Beko açıklamasında “AKP hükümeti, tüm emekçileri güvencesiz ve kuralsız çalıştırmak istiyor! Emekçilere kölelik dayatıyor! Fona devretme iddiası ile kıdem tazminatını kaldırarak iş güvencemizi yok edeceğini ilan ediyor! Hükümetin 2016 eylem planında yer alan düzenlemeyle, patronların işçileri işten atma maliyetini düşürmek için adım atması kabul edilemez. İşçimizin kıdem tazminatına göz dikenler ödemeleri de erteleme derdine düşmüştür. İşçinin her tür kazanılmış hakkı, tazminatı “yük” olarak görülmektedir. Sermaye lehine işçinin emekçinin kazanımı, birikimi, hakkı, hukuku ayaklar altına alınmak isteniyor. Bunlar yeni değil diyebilirsiniz. Zaten AKP’den işçi, emekçi, emekli dostluğu da bekleyen yok. Ama artık sabrımızın sonundayız.
Kriz vurmuş, emekçinin, işçinin geleceği kararmıştır. Elazığ’da, Malatya’da yaşanan depremin yaralarını sarmakla uğraşması gerekenler, yıkımın yarattığı kaybı acıyı hafifletecek adımları atması gerekenler yemiyor içmiyor emekçinin, işçinin her tür kazanımını tartışmaya açmaya çalışıyor. Depremin ardından yaşananlar açıktır. AKP ve Saray yönetimi toplanan deprem vergilerimizin hesabını veremiyor. Katrilyonlar toplanmış, para ortada yok. Hesabını soranlara savcılıklar soruşturma açmaya kalkıyor.
Şimdi istiyorlar ki hesabını vermedikleri vergilerin başına gelen işçinin emekçinin alın terinin, hakkının hukukunun başına gelsin. Kıdem tazminatını fona devredelim ve hakkını hukukunu ayaklar altına aldıklarımıza hesap vermek zorunda kalmayacağımız bir düzen getirelim. Bir kez daha uyarıyorum. Bu nokta kırmızı çizgidir. Bunu aştırmayız. Deprem paralarına yaptığınız gibi kıdem tazminatlarımızı birilerinin siyasetinin finansmanında kullandırmayız. Bu fikirden yol yakınken vazgeçin. İşçinin, emekçinin sırtından inin.”

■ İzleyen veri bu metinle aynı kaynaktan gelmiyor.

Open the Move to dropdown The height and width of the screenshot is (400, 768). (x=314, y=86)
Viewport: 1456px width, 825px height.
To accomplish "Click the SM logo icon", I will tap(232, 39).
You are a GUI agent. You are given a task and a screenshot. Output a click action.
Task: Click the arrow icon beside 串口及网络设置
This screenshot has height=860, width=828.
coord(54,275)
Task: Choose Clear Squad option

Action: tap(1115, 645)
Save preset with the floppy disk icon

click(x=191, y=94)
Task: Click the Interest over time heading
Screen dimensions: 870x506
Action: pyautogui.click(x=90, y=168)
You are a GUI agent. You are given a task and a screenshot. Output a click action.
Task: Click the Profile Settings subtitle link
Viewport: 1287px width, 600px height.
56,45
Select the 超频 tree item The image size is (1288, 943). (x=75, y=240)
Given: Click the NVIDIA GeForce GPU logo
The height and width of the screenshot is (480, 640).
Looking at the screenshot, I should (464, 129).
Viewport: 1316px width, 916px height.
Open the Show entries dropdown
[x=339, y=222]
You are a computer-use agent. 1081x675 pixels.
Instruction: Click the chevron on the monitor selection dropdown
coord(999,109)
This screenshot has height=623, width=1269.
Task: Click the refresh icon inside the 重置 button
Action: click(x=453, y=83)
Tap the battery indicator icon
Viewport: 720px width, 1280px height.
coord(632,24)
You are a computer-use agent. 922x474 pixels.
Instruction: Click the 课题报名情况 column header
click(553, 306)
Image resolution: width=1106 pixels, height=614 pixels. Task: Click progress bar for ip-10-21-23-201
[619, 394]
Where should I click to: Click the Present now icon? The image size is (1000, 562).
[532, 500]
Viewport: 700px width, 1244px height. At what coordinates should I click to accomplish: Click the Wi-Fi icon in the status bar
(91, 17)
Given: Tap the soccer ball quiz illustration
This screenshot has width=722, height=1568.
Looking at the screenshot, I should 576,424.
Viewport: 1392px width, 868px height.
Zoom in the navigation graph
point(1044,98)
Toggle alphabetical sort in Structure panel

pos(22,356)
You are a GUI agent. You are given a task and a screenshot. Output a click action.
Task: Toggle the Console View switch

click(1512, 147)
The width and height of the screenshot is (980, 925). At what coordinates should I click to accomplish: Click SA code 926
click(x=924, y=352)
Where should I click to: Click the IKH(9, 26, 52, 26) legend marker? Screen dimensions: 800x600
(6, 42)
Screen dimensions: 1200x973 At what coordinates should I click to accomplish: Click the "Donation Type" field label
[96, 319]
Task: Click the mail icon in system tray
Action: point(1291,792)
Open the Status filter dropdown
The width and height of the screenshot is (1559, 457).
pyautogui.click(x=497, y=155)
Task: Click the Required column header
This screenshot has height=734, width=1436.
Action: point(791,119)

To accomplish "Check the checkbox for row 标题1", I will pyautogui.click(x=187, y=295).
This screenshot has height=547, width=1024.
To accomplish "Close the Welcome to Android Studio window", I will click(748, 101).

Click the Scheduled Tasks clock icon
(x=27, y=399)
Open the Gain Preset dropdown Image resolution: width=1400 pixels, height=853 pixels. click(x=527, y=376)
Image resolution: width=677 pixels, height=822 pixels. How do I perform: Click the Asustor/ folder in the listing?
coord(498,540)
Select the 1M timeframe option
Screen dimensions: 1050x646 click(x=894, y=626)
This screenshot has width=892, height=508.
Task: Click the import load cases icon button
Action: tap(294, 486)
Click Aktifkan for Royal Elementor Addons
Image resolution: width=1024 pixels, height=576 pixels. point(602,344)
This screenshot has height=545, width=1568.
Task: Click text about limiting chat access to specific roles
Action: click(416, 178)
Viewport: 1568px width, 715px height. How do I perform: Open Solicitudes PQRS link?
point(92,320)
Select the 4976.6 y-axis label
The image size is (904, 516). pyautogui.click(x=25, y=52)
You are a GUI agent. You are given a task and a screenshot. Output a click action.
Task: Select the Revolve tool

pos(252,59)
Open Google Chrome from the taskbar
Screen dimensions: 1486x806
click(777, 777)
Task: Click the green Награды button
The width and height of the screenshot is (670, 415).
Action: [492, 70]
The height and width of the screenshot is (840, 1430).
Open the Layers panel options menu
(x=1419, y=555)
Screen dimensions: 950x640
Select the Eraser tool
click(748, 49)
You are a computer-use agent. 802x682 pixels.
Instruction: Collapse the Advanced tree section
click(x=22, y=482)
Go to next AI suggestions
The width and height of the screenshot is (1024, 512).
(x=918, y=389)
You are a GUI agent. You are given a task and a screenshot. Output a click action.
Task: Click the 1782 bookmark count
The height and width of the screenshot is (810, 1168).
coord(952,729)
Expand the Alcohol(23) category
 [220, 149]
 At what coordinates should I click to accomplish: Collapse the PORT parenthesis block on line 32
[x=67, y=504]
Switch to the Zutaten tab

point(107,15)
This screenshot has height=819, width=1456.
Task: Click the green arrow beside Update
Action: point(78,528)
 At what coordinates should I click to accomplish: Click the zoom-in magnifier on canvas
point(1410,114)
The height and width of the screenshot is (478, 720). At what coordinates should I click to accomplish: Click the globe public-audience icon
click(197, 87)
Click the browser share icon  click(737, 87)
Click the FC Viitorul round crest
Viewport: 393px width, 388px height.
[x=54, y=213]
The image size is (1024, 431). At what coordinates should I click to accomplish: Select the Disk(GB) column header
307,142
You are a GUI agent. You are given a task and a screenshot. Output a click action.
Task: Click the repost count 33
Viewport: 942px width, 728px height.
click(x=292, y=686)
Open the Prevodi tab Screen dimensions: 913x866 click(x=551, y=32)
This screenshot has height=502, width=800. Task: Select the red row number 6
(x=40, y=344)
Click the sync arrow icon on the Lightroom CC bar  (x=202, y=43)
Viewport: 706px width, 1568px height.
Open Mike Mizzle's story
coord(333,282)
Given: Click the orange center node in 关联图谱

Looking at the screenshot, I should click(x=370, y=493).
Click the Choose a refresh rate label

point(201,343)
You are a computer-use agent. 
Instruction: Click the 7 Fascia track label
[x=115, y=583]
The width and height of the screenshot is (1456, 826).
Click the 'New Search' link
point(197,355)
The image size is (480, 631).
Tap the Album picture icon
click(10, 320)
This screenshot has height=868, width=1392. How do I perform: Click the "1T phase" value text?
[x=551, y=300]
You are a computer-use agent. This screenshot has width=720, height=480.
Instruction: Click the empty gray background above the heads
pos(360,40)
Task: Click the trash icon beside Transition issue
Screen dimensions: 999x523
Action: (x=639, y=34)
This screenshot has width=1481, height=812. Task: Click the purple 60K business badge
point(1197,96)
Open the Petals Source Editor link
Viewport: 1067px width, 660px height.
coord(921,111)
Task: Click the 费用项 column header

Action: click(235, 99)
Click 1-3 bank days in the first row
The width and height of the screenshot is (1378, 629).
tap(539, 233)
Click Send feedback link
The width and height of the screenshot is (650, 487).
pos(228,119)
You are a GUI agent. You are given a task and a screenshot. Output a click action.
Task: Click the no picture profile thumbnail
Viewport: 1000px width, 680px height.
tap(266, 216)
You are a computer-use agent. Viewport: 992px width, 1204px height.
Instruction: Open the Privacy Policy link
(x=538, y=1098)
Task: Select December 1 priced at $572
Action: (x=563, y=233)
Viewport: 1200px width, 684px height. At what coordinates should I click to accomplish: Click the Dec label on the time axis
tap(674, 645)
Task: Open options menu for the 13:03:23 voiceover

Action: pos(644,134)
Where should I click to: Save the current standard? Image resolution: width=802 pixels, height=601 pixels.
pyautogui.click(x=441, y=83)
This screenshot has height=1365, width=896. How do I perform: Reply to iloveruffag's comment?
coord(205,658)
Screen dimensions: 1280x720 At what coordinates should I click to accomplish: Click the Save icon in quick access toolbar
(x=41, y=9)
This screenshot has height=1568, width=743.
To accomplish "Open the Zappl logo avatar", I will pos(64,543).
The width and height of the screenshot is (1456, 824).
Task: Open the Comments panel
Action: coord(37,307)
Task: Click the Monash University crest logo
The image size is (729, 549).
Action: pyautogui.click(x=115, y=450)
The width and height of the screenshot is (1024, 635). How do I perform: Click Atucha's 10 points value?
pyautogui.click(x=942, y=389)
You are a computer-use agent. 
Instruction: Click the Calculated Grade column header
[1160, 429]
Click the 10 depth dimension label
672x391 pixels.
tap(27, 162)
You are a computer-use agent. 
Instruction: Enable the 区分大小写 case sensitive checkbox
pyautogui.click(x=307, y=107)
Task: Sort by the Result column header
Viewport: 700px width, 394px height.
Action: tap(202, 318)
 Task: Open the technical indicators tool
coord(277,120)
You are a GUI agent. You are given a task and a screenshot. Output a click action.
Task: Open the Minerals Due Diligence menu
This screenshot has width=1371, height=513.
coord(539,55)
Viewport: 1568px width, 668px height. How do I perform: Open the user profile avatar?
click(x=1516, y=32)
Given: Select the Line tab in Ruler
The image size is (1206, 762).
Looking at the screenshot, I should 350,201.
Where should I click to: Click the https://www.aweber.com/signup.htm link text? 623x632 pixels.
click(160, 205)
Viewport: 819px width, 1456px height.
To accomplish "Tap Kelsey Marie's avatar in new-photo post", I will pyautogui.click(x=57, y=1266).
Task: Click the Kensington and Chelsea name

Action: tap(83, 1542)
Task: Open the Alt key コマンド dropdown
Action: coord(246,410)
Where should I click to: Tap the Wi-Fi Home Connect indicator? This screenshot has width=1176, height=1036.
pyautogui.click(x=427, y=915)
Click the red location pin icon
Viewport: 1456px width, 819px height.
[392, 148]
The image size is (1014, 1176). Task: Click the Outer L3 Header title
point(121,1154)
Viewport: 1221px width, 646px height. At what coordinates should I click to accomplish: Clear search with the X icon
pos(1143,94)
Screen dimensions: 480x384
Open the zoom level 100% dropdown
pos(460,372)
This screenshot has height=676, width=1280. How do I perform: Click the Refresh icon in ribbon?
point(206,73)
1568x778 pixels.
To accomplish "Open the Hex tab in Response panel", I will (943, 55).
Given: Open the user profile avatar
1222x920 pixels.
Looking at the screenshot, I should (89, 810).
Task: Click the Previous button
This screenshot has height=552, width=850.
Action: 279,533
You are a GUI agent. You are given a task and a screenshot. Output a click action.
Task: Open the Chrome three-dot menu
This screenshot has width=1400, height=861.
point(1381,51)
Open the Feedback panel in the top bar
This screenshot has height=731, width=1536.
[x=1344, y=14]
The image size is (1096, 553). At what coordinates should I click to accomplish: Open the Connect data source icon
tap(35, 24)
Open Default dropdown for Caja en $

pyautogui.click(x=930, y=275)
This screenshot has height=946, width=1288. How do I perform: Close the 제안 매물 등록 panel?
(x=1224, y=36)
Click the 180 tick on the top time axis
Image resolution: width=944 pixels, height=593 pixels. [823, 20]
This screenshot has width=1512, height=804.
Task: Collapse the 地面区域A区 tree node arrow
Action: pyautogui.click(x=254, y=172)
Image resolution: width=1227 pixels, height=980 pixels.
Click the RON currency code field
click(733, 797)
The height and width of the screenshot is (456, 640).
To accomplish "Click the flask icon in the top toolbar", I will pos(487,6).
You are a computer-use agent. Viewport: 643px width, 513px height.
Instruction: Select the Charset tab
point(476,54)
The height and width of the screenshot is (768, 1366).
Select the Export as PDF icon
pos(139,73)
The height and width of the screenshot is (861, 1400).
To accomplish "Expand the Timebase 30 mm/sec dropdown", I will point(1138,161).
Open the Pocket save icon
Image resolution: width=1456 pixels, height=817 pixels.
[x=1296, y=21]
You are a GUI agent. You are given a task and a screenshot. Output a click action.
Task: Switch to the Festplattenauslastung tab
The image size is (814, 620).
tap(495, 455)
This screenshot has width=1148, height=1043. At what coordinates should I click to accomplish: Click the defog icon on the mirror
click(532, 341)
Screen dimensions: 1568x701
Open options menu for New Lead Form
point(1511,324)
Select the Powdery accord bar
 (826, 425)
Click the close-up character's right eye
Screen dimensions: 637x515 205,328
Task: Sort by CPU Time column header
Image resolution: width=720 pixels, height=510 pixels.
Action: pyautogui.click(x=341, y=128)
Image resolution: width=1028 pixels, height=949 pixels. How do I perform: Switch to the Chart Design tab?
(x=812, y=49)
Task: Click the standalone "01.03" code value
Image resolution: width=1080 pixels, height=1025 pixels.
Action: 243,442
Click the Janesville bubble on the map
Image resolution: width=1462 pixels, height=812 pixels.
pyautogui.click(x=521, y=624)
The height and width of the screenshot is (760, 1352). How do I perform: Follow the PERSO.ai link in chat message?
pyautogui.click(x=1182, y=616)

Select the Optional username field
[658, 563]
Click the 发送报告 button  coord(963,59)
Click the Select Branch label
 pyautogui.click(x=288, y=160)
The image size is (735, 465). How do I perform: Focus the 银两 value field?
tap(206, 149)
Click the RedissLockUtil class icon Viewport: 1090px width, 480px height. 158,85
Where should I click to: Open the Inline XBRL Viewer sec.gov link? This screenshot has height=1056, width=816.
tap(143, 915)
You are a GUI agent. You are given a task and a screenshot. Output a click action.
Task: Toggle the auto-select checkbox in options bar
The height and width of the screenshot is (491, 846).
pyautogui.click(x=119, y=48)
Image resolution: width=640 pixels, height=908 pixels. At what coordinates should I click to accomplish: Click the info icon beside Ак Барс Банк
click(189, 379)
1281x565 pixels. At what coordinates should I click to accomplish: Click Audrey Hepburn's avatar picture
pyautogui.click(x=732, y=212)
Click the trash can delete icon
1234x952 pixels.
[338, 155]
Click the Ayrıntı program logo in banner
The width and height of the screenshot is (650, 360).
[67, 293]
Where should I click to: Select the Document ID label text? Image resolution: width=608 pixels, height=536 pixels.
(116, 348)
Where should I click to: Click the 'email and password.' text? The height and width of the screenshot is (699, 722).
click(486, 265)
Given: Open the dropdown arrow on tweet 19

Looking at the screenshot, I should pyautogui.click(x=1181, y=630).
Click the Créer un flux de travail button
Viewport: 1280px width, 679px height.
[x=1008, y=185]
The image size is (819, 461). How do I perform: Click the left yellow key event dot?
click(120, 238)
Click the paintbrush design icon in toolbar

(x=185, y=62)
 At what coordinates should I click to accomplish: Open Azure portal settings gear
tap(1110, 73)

Kıdem tazminatlarımız alın terimizdir, emeğimizdir
İşçiyi işten çıkarmanın yarattığı yıkımı bir maliyete indiren anlayış kabul edilemez. İşçi demek insan demek, aile demek, bebek demek, çocuk demek. Okul harçlığı demek. Hayatlar maliyet değildir. Üretmeye, çalışmaya, değer yaratmaya ve insanca bölüşmeye ihtiyacımız var. Ödenmesi gerekli kıdem tazminatlarının miktarını azaltmak kabul edilemez. Primleri devletin finanse etmesi ya da işsizlik fonundan karşılanması diyerek tekrar emekçinin sırtına yüklenmesi söz konusu edilemez. Emekçinin hakkını ödeyin. İşsizlik fonundan işsiz kalanın istifade etmesini sağlayın. Hazırlanan taslakta, Fonda biriken paranın, işçiye işten çıkarıldığında ödenmesinden vazgeçilmesinden söz edilmesi bir kabus senaryosudur. Kıt kanaat geçinen işçiyi işten çıkartmaya caydıracak tek unsur da böylelikle ortadan kaldırılmak isteniyor. Emeklilik, ağır hastalık ya da konut alımı gibi belirli koşullarda ödenmesi gibi akla hayale sığmayacak önerilerle geliyorlar. Kim geçinebiliyor ki ev alsın. Mezarda emeklilik getirdiniz. Kim emeklilikten sonra yaşayabiliyor ki ödemeler alınsın. Mesele sadece ödenecek para değil. İşçiyi kapının önüne sorgusuz sualsiz koyma stratejisidir bu. Ev kirasını ödeyemeyen işçi emekli olduktan sonrasında alacağı ödemeye mi bel bağlayacak? Bunu kime, nasıl anlatacaksınız? İşçiye anlatma derdiniz yok o açık. Ama bu düzenleme tüm ülkede zaten sıkıntılı olan çalışma barışını yok etme anlamına geliyor. Kıdem tazminatı yok edilecek, onun yerine ödemediğiniz, yok ettiğiniz emeklilik ikramiyesine dönüşecek. Bu nasıl teklif? Bu nasıl bir düşmanlık? Bu ülkenin işçisi, emekçisi size ne yaptı da ülkeyi en fakir ülkelerde bile kabul görmeyen çalışma rejimlerine itecek düzenlemeleri gündeme getiriyorsunuz? Saraylarınızdan, konaklarınızdan, yalılarınızdan çıkın, sokakta yürüyün ve halka bunu anlatmaya çalışın bakalım ne yanıt alacaksınız.”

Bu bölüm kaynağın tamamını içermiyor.